One of the few calmer defenses was that SpaceX should not be valued like a normal mature company. If investors are really buying a meaningful chance that it becomes one of the largest firms in the world, then today’s multiple is the price of extreme upside, not current earnings. That does not make the IPO cheap. It does explain why conventional screens can miss why buyers still show up.
If you are stress-testing demand for this stock, include a scenario where buyers are purchasing a power-law outcome rather than discounted cash flow. Otherwise you will underestimate how long a valuation can stay detached from standard comps.
A few comments argued that SpaceX itself is not the main danger. The real fragility is the broader AI and mega-tech valuation stack around it. In that view, SpaceX, OpenAI, and Anthropic coming public at giant prices could become the catalyst that exposes how much of recent market gains depend on a handful of narrative-heavy leaders, even if SpaceX is only a small weight in any one index.
Watch these IPOs as sentiment tests for the whole growth complex. If several marquee listings fail to hold their private-market story in public markets, expect the repricing to spread beyond the individual names.

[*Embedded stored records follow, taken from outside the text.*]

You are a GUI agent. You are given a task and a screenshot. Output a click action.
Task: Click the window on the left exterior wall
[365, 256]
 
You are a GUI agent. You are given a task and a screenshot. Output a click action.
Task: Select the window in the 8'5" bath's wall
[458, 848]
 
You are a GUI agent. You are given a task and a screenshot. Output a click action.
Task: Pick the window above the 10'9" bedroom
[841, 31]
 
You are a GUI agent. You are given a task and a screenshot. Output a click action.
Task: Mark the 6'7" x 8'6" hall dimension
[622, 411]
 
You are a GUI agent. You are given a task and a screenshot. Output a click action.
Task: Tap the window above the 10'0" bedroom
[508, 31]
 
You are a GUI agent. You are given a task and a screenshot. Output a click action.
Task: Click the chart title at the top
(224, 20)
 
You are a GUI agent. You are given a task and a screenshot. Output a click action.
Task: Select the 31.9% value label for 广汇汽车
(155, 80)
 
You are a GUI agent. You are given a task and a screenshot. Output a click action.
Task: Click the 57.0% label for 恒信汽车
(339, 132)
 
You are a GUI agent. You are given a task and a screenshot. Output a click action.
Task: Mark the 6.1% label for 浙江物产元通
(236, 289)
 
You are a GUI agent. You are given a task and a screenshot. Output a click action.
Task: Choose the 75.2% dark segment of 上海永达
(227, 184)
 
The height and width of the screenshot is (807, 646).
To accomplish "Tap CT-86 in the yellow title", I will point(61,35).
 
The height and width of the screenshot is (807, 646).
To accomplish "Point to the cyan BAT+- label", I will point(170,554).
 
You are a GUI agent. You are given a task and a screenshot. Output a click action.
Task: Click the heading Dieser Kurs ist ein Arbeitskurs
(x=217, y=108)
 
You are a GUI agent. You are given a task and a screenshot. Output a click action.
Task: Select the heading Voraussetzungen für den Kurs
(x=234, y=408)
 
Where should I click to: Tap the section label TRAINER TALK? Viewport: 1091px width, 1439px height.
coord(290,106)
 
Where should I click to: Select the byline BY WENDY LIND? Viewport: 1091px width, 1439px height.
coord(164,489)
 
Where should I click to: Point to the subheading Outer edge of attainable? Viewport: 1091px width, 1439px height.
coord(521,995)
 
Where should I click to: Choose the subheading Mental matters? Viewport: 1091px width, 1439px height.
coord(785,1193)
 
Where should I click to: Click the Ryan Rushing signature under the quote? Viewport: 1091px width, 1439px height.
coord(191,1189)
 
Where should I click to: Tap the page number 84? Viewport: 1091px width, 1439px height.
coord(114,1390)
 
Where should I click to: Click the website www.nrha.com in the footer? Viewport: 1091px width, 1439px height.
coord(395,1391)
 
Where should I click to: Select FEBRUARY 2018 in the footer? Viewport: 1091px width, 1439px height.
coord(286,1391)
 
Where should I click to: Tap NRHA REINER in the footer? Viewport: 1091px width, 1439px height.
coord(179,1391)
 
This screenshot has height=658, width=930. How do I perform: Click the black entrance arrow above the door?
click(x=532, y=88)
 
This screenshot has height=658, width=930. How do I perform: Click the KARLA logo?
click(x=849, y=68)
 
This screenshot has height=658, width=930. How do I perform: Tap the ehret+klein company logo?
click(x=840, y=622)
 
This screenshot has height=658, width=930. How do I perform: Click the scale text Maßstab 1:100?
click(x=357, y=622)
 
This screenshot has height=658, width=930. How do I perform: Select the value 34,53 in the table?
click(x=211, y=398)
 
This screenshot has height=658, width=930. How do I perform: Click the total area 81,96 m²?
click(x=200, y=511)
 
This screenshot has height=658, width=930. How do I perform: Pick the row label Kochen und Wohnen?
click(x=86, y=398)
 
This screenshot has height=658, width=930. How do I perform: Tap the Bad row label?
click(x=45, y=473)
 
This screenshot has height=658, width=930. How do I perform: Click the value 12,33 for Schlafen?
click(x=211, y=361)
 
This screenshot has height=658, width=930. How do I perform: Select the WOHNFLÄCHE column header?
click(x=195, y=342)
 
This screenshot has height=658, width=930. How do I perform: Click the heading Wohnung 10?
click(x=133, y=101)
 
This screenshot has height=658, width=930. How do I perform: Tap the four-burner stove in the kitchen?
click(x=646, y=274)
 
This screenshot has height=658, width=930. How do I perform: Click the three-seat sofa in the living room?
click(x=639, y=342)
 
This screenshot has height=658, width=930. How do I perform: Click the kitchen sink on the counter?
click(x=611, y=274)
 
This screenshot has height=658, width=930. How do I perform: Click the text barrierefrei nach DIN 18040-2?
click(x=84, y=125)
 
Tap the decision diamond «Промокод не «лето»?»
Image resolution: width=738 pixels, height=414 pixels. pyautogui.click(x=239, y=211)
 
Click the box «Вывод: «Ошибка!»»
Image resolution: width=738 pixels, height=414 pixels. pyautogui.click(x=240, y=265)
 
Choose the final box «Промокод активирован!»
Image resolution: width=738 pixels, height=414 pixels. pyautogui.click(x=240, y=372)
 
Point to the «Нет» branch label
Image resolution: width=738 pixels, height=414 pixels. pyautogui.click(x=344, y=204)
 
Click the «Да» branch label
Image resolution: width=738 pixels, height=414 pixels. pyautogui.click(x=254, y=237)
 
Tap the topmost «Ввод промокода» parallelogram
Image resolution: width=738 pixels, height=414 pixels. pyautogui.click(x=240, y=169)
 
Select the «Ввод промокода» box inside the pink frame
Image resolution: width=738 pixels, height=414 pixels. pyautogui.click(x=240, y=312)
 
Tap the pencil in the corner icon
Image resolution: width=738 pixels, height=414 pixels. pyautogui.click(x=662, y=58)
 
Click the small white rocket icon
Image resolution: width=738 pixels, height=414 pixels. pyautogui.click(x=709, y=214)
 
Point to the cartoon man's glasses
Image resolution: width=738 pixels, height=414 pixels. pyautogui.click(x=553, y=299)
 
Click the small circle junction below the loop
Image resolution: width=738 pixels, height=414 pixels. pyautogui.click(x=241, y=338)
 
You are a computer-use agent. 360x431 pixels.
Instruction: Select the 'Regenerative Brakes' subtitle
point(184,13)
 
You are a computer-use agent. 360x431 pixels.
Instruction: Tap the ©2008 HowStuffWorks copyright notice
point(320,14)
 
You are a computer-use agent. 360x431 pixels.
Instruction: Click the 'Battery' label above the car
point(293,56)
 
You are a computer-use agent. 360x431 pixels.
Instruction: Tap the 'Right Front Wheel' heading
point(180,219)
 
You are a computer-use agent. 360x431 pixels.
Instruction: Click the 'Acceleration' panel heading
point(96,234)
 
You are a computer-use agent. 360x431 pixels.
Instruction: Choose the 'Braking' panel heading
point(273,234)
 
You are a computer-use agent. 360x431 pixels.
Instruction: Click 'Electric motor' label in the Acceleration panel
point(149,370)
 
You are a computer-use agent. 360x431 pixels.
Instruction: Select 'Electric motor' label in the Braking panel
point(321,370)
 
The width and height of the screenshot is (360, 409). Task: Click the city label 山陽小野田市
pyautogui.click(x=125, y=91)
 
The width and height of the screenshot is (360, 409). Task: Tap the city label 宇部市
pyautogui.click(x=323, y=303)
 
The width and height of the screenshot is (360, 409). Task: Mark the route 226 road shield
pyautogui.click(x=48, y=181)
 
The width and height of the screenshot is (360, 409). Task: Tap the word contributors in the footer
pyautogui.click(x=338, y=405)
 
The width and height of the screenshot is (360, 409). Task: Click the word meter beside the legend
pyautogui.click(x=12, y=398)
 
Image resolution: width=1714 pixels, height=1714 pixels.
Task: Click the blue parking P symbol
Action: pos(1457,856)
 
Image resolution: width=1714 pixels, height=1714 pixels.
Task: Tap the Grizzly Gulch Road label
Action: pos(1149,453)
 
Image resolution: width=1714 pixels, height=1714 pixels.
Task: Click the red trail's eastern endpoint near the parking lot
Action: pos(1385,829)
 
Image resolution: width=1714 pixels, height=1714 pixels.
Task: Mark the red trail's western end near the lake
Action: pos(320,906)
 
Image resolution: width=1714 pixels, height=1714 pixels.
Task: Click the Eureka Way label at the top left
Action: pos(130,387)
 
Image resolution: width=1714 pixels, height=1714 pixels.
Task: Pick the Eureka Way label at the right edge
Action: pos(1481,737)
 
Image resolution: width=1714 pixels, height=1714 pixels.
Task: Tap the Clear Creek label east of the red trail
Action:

A more substantive bearish line rejected the idea that space economics are on the verge of exploding upward. It argued that decades of promised space manufacturing never became profitable, Starlink’s true profitability may vanish once replacement and launch costs are counted honestly, and debris risks could raise the cost of operating large constellations over time. That cuts against the assumption that launch cost declines automatically create a giant new market.
Do not assume cheaper launch translates into boundless demand. In any forecast tied to orbital infrastructure, test replacement costs, debris constraints, and the possibility that the end market stays niche even if access gets cheaper.